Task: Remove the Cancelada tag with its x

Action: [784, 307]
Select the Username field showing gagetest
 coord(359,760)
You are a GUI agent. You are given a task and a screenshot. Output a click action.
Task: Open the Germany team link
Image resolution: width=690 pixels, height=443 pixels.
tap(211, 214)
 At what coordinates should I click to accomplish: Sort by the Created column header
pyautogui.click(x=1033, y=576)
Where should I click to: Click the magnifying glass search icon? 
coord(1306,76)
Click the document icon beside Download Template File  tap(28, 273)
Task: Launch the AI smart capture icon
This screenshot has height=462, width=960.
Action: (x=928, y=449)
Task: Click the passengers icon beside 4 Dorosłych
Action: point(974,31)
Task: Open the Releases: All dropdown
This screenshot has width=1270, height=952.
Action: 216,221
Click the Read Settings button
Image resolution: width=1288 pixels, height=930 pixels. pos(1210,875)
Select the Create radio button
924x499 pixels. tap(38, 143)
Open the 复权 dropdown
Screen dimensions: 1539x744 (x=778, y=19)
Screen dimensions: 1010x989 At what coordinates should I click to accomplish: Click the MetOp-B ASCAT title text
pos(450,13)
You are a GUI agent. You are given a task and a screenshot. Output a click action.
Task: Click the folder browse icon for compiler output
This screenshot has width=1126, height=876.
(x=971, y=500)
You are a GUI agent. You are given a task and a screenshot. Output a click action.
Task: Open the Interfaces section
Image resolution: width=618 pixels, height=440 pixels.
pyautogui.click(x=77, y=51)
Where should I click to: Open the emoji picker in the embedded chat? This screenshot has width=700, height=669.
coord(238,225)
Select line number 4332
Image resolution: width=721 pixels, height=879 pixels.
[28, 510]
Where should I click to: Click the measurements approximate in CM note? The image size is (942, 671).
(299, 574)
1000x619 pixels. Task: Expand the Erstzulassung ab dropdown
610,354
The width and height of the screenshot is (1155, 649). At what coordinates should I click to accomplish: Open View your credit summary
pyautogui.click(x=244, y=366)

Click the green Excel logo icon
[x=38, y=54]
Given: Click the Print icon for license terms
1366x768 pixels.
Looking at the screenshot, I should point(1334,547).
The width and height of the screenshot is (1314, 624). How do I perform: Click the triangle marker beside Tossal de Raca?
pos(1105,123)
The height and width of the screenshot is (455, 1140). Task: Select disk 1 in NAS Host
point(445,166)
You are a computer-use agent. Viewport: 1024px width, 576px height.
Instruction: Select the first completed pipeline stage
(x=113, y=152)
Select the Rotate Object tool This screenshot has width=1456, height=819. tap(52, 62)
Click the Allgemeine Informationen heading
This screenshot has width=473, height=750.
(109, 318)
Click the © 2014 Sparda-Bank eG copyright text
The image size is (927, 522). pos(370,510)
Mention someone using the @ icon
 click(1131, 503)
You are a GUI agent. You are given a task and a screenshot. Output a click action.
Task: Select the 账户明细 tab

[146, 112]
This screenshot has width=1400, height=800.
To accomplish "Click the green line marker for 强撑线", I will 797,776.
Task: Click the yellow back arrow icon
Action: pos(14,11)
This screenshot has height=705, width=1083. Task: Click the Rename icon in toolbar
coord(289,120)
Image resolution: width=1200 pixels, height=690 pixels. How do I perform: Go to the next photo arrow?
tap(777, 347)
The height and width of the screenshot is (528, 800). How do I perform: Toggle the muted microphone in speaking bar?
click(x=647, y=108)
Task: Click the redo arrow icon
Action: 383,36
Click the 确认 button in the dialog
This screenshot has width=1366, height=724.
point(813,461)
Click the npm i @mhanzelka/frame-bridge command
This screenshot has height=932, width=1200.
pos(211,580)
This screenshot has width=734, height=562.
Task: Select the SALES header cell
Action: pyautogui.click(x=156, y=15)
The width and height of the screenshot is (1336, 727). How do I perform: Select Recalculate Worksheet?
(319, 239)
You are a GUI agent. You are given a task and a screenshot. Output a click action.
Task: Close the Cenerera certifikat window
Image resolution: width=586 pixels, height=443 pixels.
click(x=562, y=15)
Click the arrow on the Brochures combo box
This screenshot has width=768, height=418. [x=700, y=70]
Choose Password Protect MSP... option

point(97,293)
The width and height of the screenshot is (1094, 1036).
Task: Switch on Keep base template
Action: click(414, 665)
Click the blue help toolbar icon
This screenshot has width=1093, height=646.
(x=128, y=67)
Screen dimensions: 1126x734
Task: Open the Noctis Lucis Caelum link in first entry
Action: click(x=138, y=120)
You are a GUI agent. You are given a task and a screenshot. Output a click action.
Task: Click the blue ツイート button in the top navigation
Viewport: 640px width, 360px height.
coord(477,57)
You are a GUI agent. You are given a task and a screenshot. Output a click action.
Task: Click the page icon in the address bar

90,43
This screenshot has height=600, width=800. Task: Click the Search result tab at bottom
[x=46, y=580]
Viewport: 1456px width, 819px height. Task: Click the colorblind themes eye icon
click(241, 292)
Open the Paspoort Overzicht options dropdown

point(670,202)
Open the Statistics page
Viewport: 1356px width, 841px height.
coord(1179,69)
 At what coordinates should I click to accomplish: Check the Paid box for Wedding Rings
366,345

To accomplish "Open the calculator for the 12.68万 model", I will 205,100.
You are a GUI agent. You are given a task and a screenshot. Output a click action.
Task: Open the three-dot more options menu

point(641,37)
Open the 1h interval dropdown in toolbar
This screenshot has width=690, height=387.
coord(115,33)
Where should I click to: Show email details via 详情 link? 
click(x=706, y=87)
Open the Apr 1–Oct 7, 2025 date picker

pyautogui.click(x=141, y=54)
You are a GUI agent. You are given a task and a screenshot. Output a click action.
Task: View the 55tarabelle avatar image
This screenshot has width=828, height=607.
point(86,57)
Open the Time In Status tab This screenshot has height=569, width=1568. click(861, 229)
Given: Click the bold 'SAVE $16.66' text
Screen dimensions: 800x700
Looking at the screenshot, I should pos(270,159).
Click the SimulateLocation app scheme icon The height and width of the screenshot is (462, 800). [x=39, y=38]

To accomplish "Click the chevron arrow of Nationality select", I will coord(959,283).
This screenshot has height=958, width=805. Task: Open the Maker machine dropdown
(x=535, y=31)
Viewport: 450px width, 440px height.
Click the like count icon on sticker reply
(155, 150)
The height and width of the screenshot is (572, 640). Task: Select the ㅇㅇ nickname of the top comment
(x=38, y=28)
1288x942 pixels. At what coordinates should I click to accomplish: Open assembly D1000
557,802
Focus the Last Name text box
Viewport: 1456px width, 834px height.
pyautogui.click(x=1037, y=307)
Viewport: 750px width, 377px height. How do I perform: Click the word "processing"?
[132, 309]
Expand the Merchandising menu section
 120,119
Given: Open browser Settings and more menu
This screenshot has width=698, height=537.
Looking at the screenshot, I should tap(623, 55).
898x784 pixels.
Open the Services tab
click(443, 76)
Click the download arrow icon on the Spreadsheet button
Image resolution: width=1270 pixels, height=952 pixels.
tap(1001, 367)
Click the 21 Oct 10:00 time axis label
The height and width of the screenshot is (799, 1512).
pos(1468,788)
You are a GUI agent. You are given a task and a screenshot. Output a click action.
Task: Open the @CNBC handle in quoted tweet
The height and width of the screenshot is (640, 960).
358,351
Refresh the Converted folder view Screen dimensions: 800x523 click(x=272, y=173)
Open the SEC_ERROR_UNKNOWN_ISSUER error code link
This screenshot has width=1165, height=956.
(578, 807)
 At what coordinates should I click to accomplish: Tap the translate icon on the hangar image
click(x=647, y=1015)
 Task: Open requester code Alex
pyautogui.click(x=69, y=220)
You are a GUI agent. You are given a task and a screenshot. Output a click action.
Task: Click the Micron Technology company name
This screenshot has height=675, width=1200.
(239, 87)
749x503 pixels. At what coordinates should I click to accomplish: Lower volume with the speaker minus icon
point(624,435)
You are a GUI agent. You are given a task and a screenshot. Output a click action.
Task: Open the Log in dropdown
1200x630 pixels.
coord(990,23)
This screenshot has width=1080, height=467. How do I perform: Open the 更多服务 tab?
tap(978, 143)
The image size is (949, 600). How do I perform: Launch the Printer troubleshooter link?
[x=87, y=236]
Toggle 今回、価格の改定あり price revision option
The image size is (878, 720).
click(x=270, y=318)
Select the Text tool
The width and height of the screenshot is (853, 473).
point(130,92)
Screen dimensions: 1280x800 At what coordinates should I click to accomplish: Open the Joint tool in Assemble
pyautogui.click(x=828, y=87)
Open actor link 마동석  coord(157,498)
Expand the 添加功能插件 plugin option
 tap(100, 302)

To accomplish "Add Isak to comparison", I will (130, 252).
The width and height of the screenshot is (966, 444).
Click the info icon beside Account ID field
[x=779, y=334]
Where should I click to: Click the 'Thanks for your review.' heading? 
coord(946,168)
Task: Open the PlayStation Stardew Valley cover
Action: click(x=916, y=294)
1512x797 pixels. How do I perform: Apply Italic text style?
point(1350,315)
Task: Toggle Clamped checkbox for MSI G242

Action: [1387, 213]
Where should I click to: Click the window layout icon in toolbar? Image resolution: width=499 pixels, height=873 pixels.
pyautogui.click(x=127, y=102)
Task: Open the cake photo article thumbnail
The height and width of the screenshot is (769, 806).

________________________________________

ASSIGNED TASK
Looking only at the data above, say how many of its lines contain the string "blue", and nothing more.

RESULT
2